Filtreler, uygulamalar, kusursuz yüzler… Güzellik algısı giderek yapaylaştı. Ekranlarda gördüğümüz yüzler gerçeklikten uzaklaştıkça, insan kendi hâlinden utanır oldu. Doğal görünmek bile çaba ister hâle geldi. Gülüşler aynılaştı, yüzler benzeşti, ifadeler silikleşti. Herkes daha “iyi” görünmeye çalışırken, aslında kendine biraz daha yabancılaştı.
Oysa doğallık, en güçlü duruştur. Olduğun gibi görünmek, eksiklerinle barışmak cesaret ister. Çünkü doğallık, saklanmamayı seçmektir. Herkes benzer olmaya çalışırken kendin kalmak zordur.
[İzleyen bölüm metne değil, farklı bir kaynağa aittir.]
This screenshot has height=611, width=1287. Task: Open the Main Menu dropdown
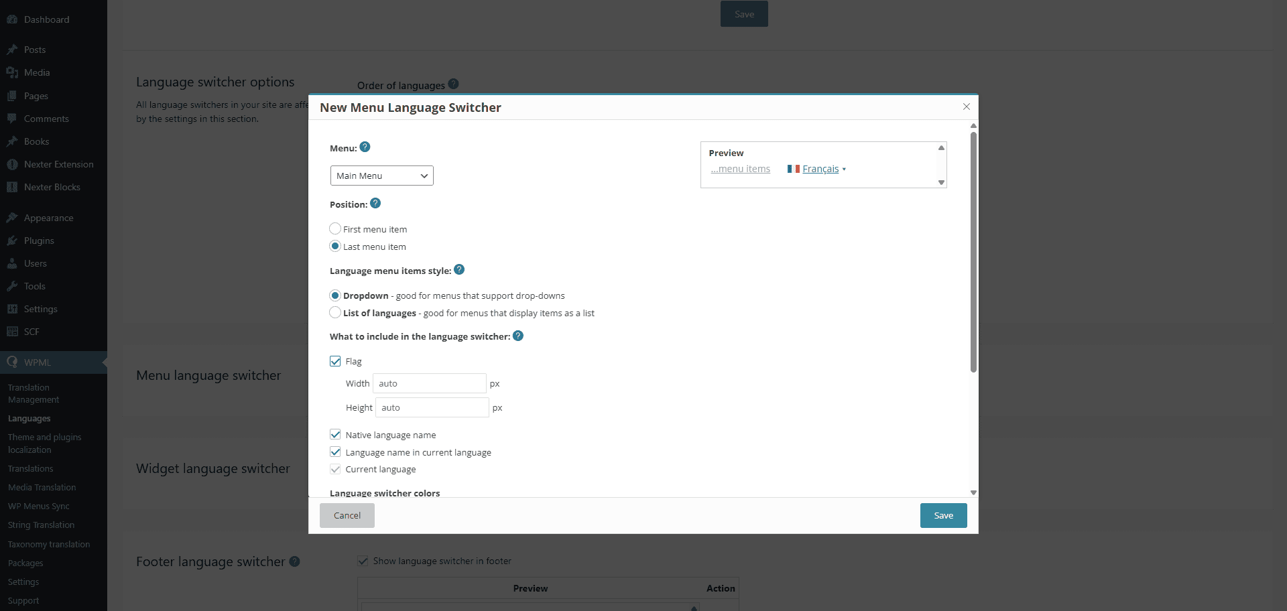381,176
Kusurlarını düzeltmek kolaydır; onları kabullenmek emek ister. Ama insan, kendini olduğu hâliyle kabul ettiğinde hafifler.
Kişisel bakım, kendini değiştirmek değil; kendini korumaktır. Kimliğini, ifadenı, yüzünü… Bakım, başkalarına benzemek için değil, kendin olarak kalabilmek için yapılır. Kendini başkalarının beklentilerine göre şekillendiren insan, bir süre sonra aynada kimi gördüğünü bilemez. Oysa bakım, insanın kendine verdiği bir söz gibidir: “Seni koruyacağım.”
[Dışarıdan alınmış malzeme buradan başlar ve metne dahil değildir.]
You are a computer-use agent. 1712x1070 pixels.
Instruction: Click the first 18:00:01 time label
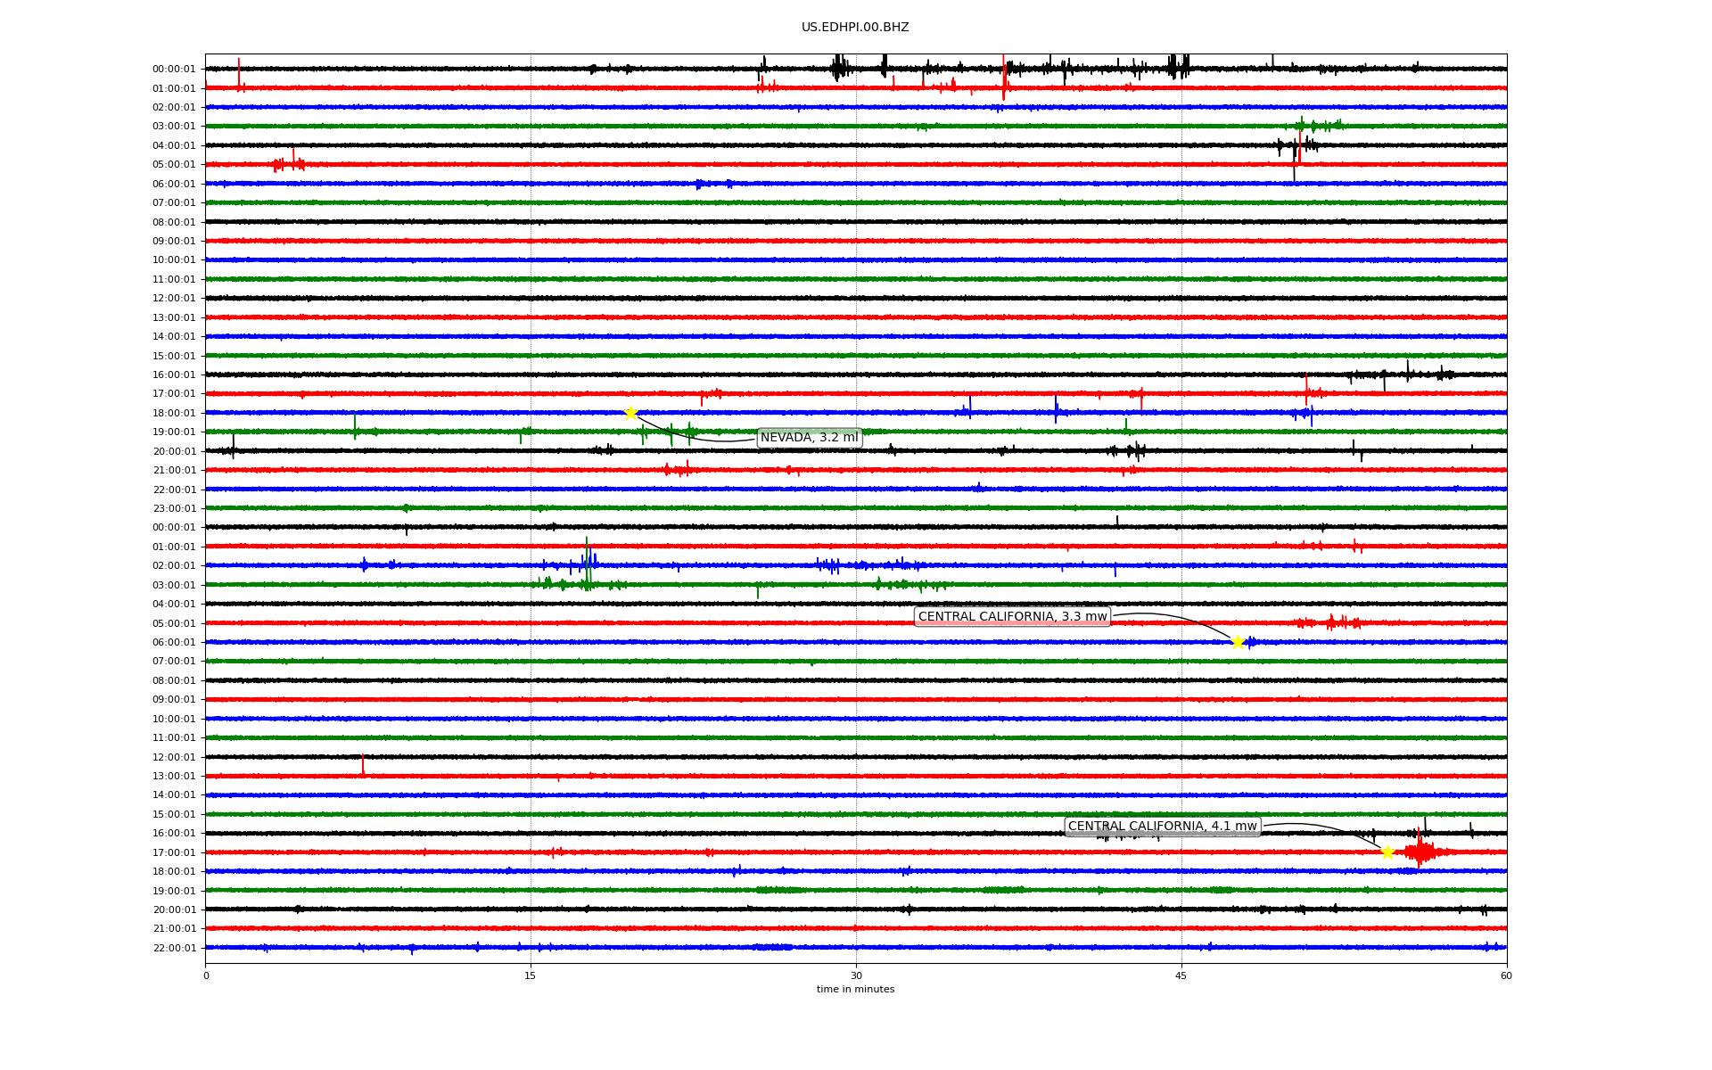pos(174,414)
Doğallık kusursuz olmak değildir; samimi olmaktır. Çizgilerle, izlerle, farklılıklarla barışabilmektir. Çünkü her çizgi yaşanmışlıktır, her ifade bir hikâye taşır. Bu hikâyeyi silmeye çalışmak yerine sahiplenmek, insanı güçlü kılar.
En kalıcı güzellik, kendinle kavga etmeyi bıraktığında ortaya çıkar. Kendini düzeltmeye çalışmaktan vazgeçtiğinde, yüzün de, ruhun da rahatlar. Çünkü insan, en çok kendine benzediğinde güzeldir. Ve bu güzellik, hiçbir filtreden geçmez.